Conceptualizing fables about video games

The first game he ever created with RPG Maker was a classic turn-based RPG called Lucid Awakening. The game was not widely distributed, and mostly she liked the developer community supporting RPG Maker, which was extremely important for an indie developer trying to create his first game. In the sequel to Lucid Awakening 2, Sharpe wanted to test the waters. The game became his first game on Steam in 2015 and an important milestone in his career as a game developer. It was determined that Momiji Studios would create more role-playing games for the general public.

“I’m just proud that I went through the game from start to finish. I said this to my students when I was teaching game development. Just go and do something… just finish something.”

While teaching game development at Wilmington University of Delaware, he worked on the project of his future game. For several years, the concept of the game slowly took shape. After his job at Wilmington University ended, it was time to focus solely on creating his next game. There is still a lot of work to be done on Video Game Fables, and as an independent single developer working full-time, it was not easy for me. After many years of grueling work, the fruit of labor was ready for publication.
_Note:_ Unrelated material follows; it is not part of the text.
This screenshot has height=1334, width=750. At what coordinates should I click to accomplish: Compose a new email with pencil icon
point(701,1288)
In July 2022, the Video Game Fables were released on Steam.

The release of Video Game Fables was the second major milestone of Momiji Studios and Matt Sharp, but was not any conclusion. Sharp started developing turn-based role-playing games, but not to release them on Steam or to gain fame or fortune. Instead, he loves the genre to the core and wants to be one of those who moves them forward. Making games like Lucid Awakening 2 and Video Game Fables gives him pleasure, but there is a broader and more important picture. Turn-based role-playing games have been an important part of gaming culture for decades. Every child of the 90s has their favorites, and gamers should choose from a list of very influential games such as Chrono Trigger, Fallout and Final Fantasy, to name just a few. Sharpe’s first introduction to this genre was the first Dragon Warrior, or Dragon Quest, as it was known at that time only in Japan. The 90s were the golden age of turn-based RPGs and JRPGs, which largely explains why Momiji Studios is the way it is.
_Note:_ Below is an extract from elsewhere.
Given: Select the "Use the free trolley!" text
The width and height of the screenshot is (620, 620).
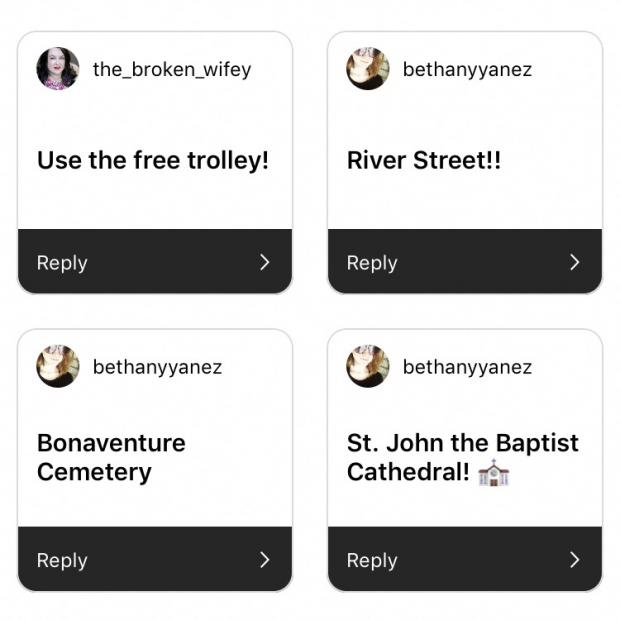Looking at the screenshot, I should pyautogui.click(x=153, y=161).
Legends of video games and the future of turn-based strategies

However, times have changed in twenty years. The future of turn-based role-playing games does not look as rosy as it used to be when Sharp fell in love with this genre. Companies are abandoning turn-based elements in their role-playing games, and strategy is giving way to possibly brighter real-time combat mechanics. For most of the community, and for Sharp in particular, it was devastating. Developers who were largely responsible for the boom a few decades ago are now turning away fans of turn-based role-playing games. The fact that Square Enix abandoned turn-based battles in Final Fantasy 16 was a huge blow for Sharp.

“They said they want Final Fantasy 16 to attract young people. That’s why they don’t want to do turn-based role-playing games… it hurt me and many fans of turn-based role-playing games.”
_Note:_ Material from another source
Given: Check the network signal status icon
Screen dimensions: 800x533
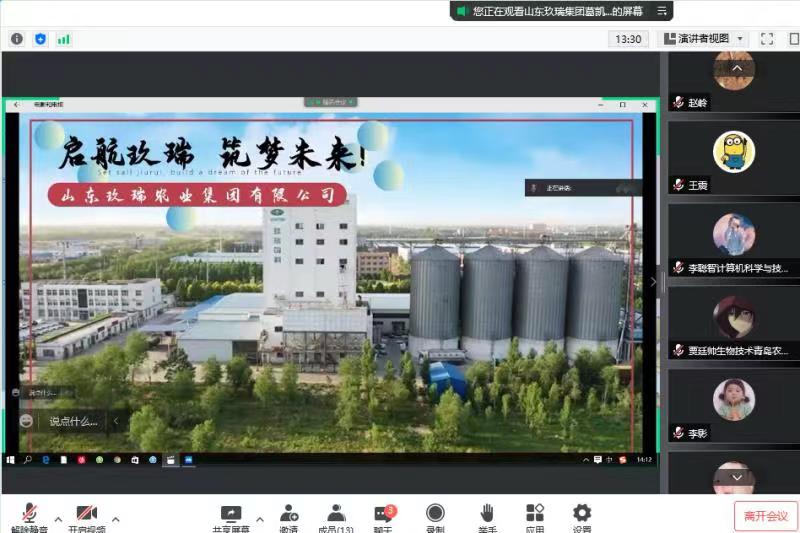Looking at the screenshot, I should (x=64, y=39).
There is still room for positivity. Sharp and his community create original turn-based role-playing games, along with other role-playing games, and hopes for AAA games are not lost either. Sharp is happy that the Sega Persona franchise is gaining momentum. Even the new big-budget turn-based role-playing game about superheroes, Marvel’s Midnight Suns, is coming out in December. It’s safe to say that Video Game Fables are not alone in defending the fortress of turn-based games.

Video Game Fables is already available on PC.